La intromisión del corregidor Antonio Pérez Torres iba más allá de la jurisdicción privativa de las villas, ocupándose del control de mercancías. En Motilla del Palancar, existían al final del siglo XVI, al menos dos posadas: la de Benito Serrano y la de Jerónimo de Correas. En esta última se alojaban los arrieros que trasladaban mercancías desde Valencia a Madrid; con una recua de estos arrieros chocó el alguacil Francisco de Cárdenas al intentar inspeccionar unas sedas y chapines, al no considerar válidos los registros de los pagos en los puertos secos. El conflicto se sustanció con unas cuantas monedas para callar al alguacil, aunque quien no calló fue la mujer del mesonero que acusó de cohecho a Francisco de Cárdenas.

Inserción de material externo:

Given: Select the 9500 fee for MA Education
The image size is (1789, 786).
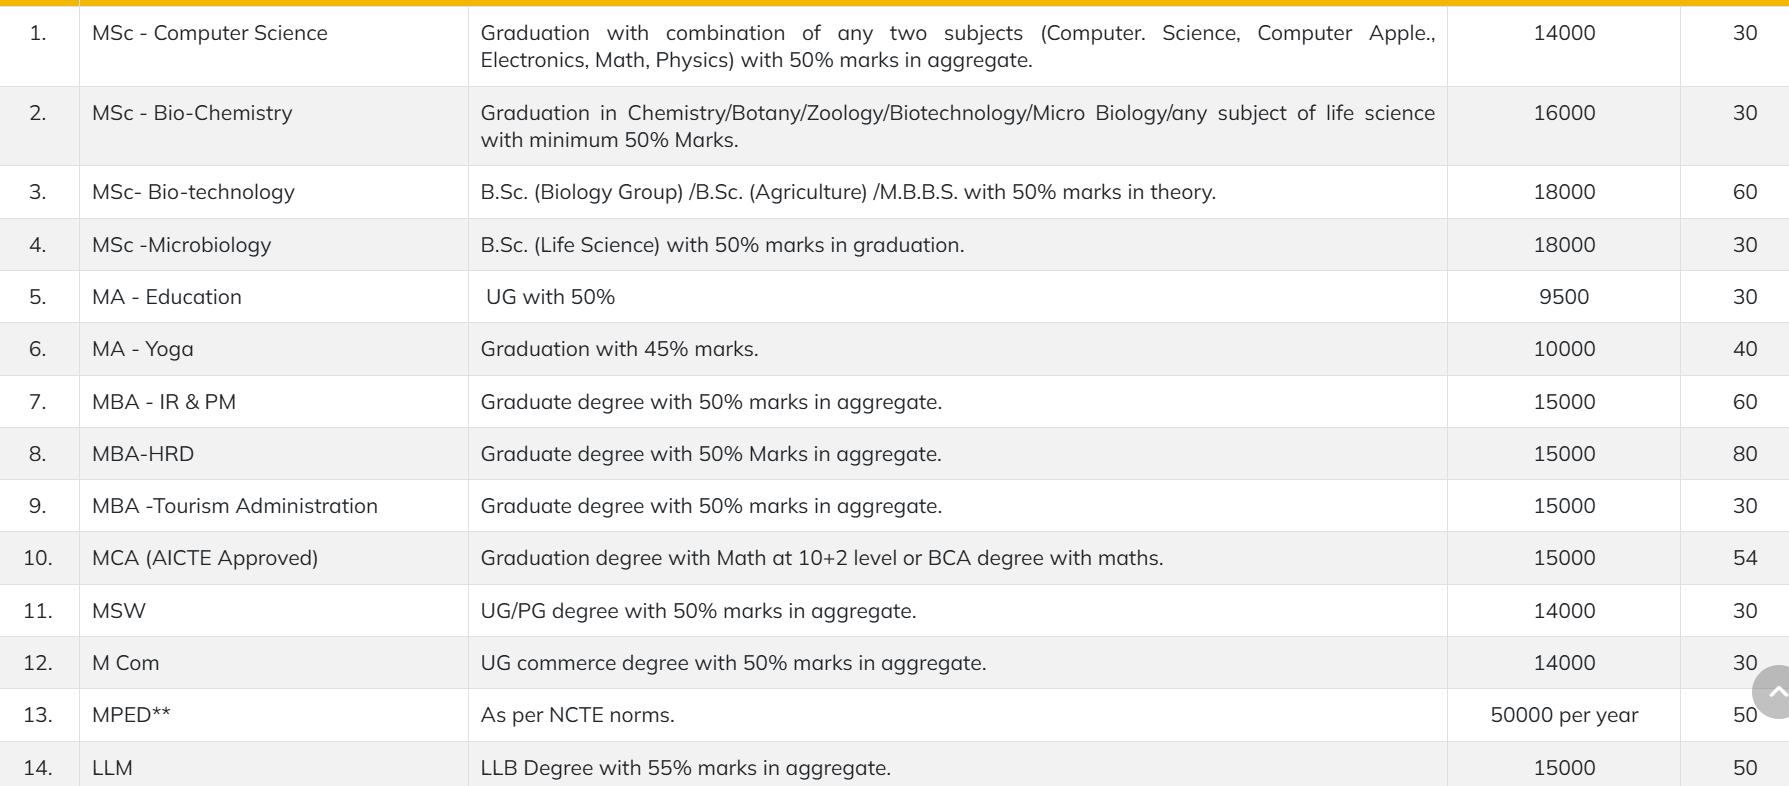Looking at the screenshot, I should [x=1564, y=297].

El alguacil, lejos de impresionarse, acusó al mesonero de no tener cédula de la compra de la paja y cebada del mesón, exigiendo diez reales por su silencio. Por no entender en los casos de deudas al pósito solía conformarse con tres azumbres de miel. En beneficio de la justicia real, decir que sus actuaciones estaban guiadas por el afán de acabar con el contrabando entre los reinos de Castilla y Valencia. Era común que el trigo se vendiera antes de llegar a los puertos secos, correspondiendo a otros meterlo en Valencia sin pagar los derechos aduaneros. No obstante, era tal la yuxtaposición de intereses que lo conseguido era el efecto contrario, como ocurrió con cien fanegas de trigo de las tercias reales, destinadas a los puertos de Valencia. Los motillanos pidieron comprar para sí el trigo, dada la necesidad de los labradores y vecinos, a catorce reales; acabarían haciéndose con el trigo, pero a veintiséis reales la fanega.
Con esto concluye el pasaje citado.